> [TEXTAUSZUG]
• • • •
Wir fuhren mit dem Bus hoch in die Berge Haitis und kamen aus dem Glotzen nicht mehr raus. Grüne, saftige und sanfte Berge wohin man blickt. Zwischendurch immer wieder kleine Ortschaften.

Leider wurden die Straßenverhältnisse zunehmend schlechter, was nur zu mehr Gewackel und Gehupe führte. Die Fahrt, die auf 4 Stunden angesetzt war, dauerte letztendlich 9 Stunden und wir kamen im Dunkeln am Ziel an. Zwei sehr nette Mitfahrer halfen uns auf der Suche nach einem Taxi zu normalen Preisen und brachten uns sicher zu unserem Hotel. Oder zu dem Platz, an dem unsere Unterkunft sein sollte… An angegebener Adresse am Stadtrand von Cap Haïtien war nämlich nichts. Nicht mal Licht. Nur eine sehr dunkle Straße mit vielen Menschen. Der Taxifahrer meinte, dass sich die Unterkunft auf dem Hügel befindet, den er aber mit seinem Klappertaxi nicht hochkäme. Also marschierten wir mit Rucksäcken bepackt mitsamt Mann aus dem Bus und Taxifahrer mitten durch das Elendsviertel einen 45% steigenden Hügel hinauf. „Blanca, blanca“ Rufe schallten von den Seiten an unsere Ohren und sorgten für ein beklemmendes Gefühl.

Wir waren heilfroh, in diesem Moment nicht alleine zu sein. Nach 5 Minuten und durchgeschwitzter Kleidung (viel zu kalte Klimaanlage in Bus und Taxi) kamen wir oben an der Rezeption an. Die Männer verabschiedeten sich, als sie uns in sicheren Händen sahen und Erleichterung machte sich breit. Nachdem uns der Besitzer der Unterkunft noch ein kühles Prestige Begrüßungsbier hinstellte wurde die Lage gleich noch besser! Der Franzose würde sagen <<C’était chaud!>> – „Das war knapp!“ Und der Franzose hat Recht. Über die etwas in die Jahre gekommene Unterkunft und die große Schabe im Bad sahen wir hinweg und schliefen den Schlaf der Gerechten.
• • • •
> [DATENTEIL]
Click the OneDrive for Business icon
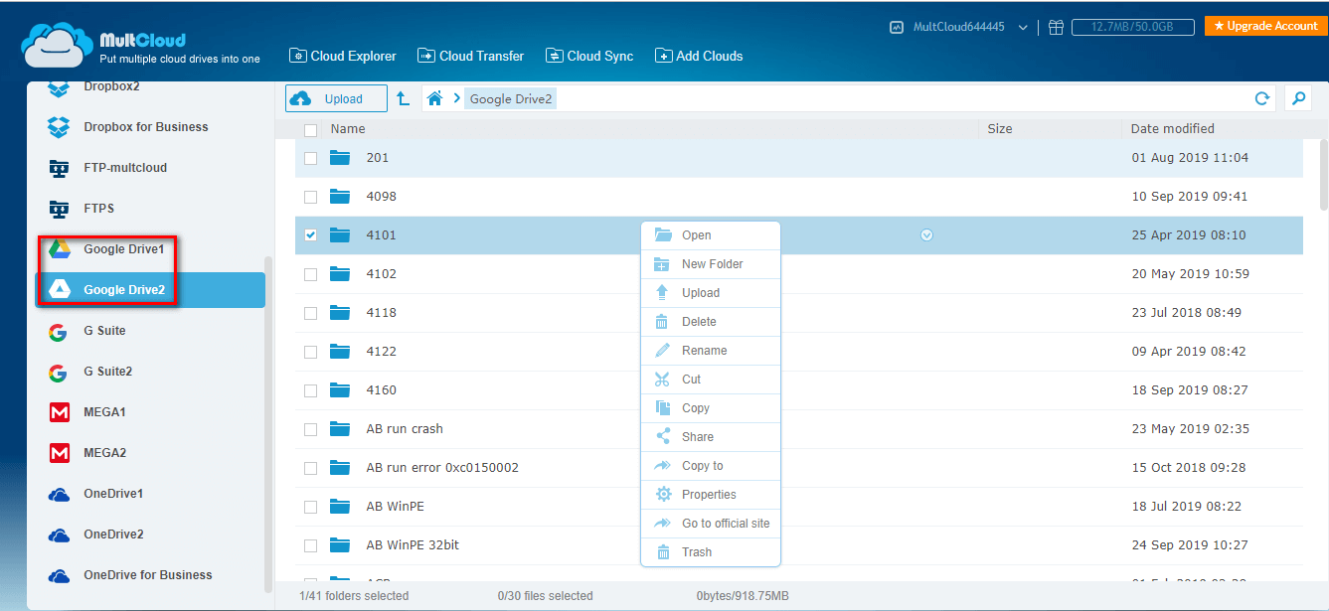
• • • •
> [AUFGABEN]
A – Entscheiden Sie, ob die Aussagen (i) bis (iii) mit dem Reisebericht über die Busfahrt in Haiti übereinstimmen, und belegen Sie jede Antwort mit einem wörtlichen Zitat. (i) Die Busfahrt dauerte länger als geplant. (ii) Der Taxifahrer brachte die Reisenden mit seinem Wagen bis hinauf zur Unterkunft. (iii) Der Besitzer der Unterkunft stellte den Reisenden ein kühles Bier hin.
B – Fahren Sie mit dem Reisebericht über die Busfahrt in Haiti fort, und zwar im Anschluss an seinen letzten Satz.
Das Material ist eigenständig und gehört nicht zum Reisebericht.

> [LÖSUNGEN]
A –
(i) Ja: „Die Fahrt, die auf 4 Stunden angesetzt war, dauerte letztendlich 9 Stunden“
(ii) Nein: „den er aber mit seinem Klappertaxi nicht hochkäme“
(iii) Ja: „Nachdem uns der Besitzer der Unterkunft noch ein kühles Prestige Begrüßungsbier hinstellte“

B –
Am nächsten Tag bot sich uns ein unglaublicher Blick über die Stadt und Bucht von Cap Haïtien. Abermals versuchten wir unser Glück bei den Geldautomaten und abermals waren es vergeudete Mühen. Mit dem Besitzer der Unterkunft ließ sich aber dann doch noch ein Geldgeschäft abwickeln, sodass wir wieder flüssig waren. An diesem Tag lernten wir den Engländer Paul und den Franzosen Joël kennen, mit denen wir abends noch in die Stadt zum Essen gingen. In dem sehr europäisch geprägten Restaurant fiel die Kluft zwischen Arm und Reich wieder deutlich auf. Durch den Aufstieg zum Hotel und somit den Gang durch die Wellblechhüttendsiedlung wurden wir aber dann doch schnell wieder auf den Boden der Tatsachen geholt.
Der eigentliche Grund für unsere Reise nach Cap Haïtien war die Besichtigung der Citadelle la Ferrière. Eine riesige Festung in den Bergen Haitis, die nach der Unabhängigkeit durch Roi Christophe zur Verteidigung gegen die Franzosen erbaut wurde und der Bevölkerung im Notfall Unterschlupf bieten sollte. Zu diesem Ernstfall kam es allerdings nie und so blieb die Festung unbenutzt und total intakt. Auch alle Kanonen mitsamt Kugeln sind noch an Ort und Stelle.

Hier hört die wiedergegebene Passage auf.